Purpose: Evidence for transactivation of genes via specific promoter elements has been derived from studies on tumor cell lines but rarely on resected tumors. However, the proof of an in vivo relevance and the identification of patients with a potential tumor-specific gene expression is essential to transfer molecular-targeting strategies into clinical applications. This study gives the first clinical evidence that urokinase-type plasminogen activator receptor (u-PAR) gene expression is tumor-specifically regulated via an activator protein (AP)-2/Sp1 promoter element in a large patient subpopulation.
Experimental design: In 145 gastrointestinal cancer patients, electrophoretic mobility shift analysis and supershift assays for u-PAR-promoter region -152/-135 were performed in tumors and corresponding normal tissues. u-PAR protein levels were measured by ELISA.

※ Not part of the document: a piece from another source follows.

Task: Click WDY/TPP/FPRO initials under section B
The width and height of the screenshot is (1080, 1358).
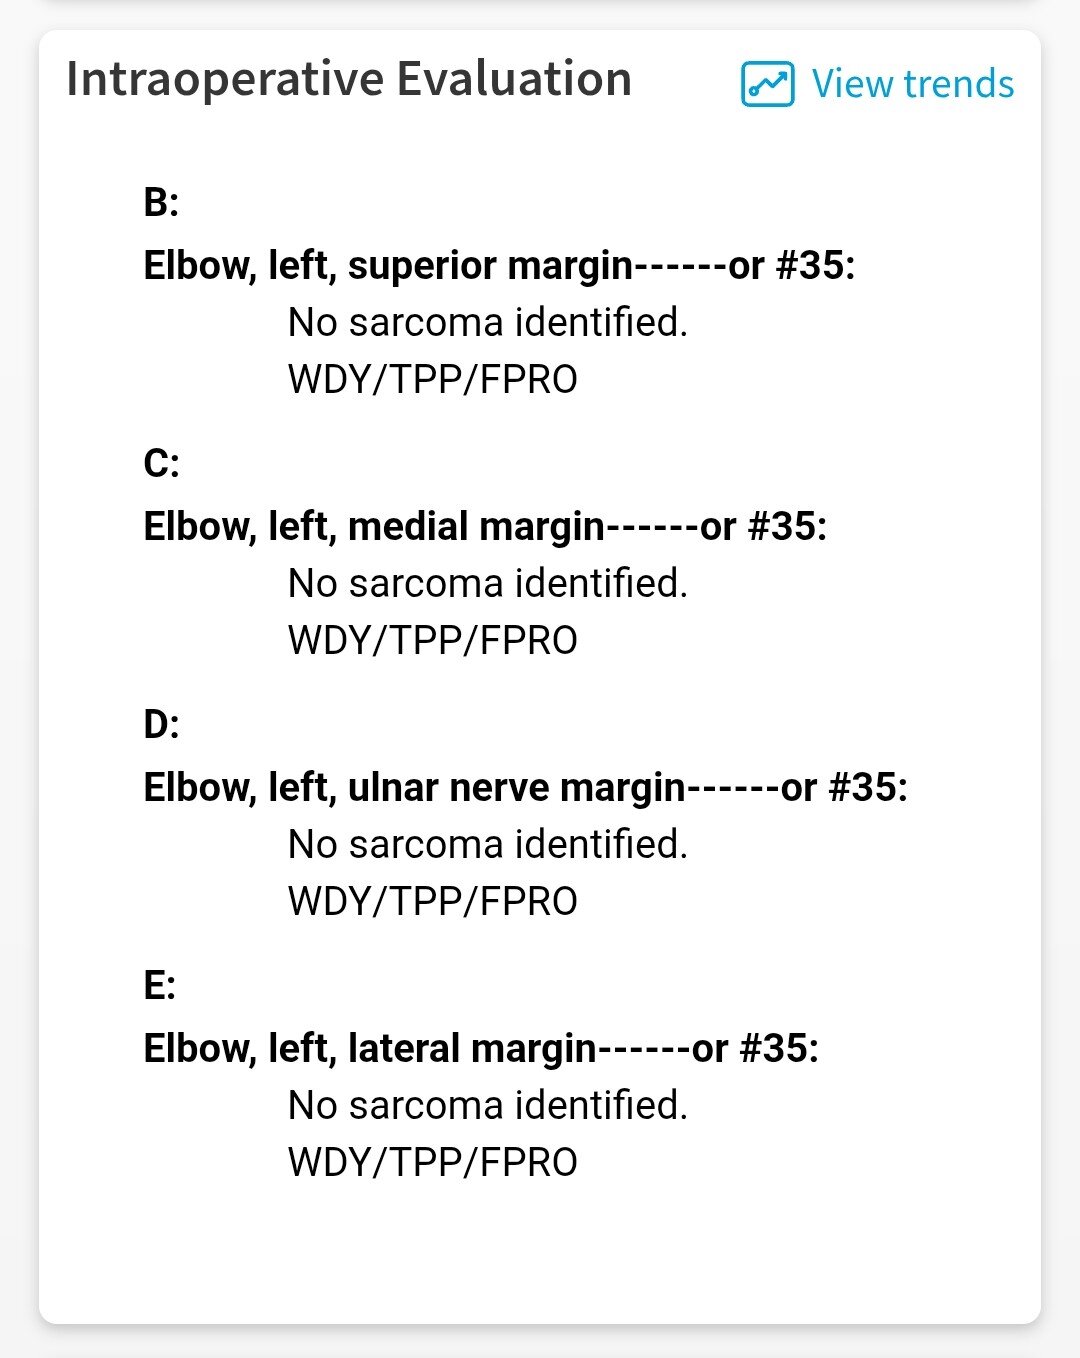Action: click(432, 380)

Results: Binding of Sp1 to region -152/-135 in tumors in contrast to corresponding normal mucosae was observed in 55% of colorectal and in 52% of gastric cancer patients. Tumor-specific binding of an AP-2-related factor was seen in 59% of colorectal and in 63% of gastric cancer patients. A significant correlation between AP-2 (P < 0.0001) and Sp1 (P = 0.0003) binding with a high u-PAR expression was observed in tumors but not in normal mucosae. Tissues of five nontumor patients did not show transcription factor binding to this region.

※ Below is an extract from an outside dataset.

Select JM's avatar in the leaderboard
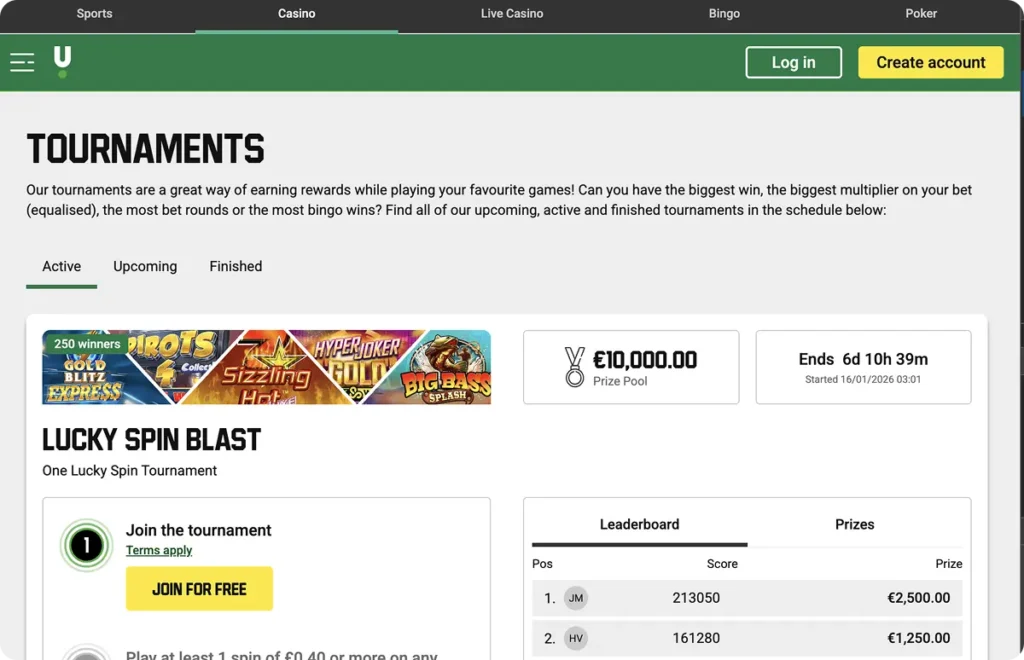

Conclusions: This is the first study to show the tumor-specific binding of trans-activators to the u-PAR promoter region (-152/-135) biochemically in a large series of resected tumors. For the subpopulation of approximately 60% of patients with tumor-restricted u-PAR-transactivation, a molecular targeting of this region or its activating pathways should be pursued as a new antimetastasis therapy approach.